Records drawn from a dataset →
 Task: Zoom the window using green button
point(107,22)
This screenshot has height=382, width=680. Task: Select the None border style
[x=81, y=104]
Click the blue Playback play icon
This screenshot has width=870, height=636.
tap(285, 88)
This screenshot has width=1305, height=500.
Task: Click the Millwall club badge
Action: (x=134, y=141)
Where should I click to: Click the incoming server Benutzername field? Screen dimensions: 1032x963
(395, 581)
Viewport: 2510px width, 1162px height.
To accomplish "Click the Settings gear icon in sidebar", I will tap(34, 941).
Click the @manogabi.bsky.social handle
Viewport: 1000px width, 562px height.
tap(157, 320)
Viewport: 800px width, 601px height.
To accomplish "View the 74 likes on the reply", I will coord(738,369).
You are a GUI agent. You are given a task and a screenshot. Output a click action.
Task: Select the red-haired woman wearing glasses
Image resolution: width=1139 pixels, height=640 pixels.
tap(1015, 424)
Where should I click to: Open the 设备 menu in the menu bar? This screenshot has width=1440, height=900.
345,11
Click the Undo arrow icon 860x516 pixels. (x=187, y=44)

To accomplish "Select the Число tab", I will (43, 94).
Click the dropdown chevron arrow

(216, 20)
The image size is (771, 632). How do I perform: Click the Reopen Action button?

Your task → The answer must be the line containing "Where should I click to: Open" and every line after it to the end of the data, exactly as written.

Solution for this task →
Where should I click to: Open the 设备 menu in the menu bar? This screenshot has width=1440, height=900.
345,11
Click the Undo arrow icon 860x516 pixels. (x=187, y=44)

To accomplish "Select the Число tab", I will (43, 94).
Click the dropdown chevron arrow

(216, 20)
The image size is (771, 632). How do I perform: Click the Reopen Action button?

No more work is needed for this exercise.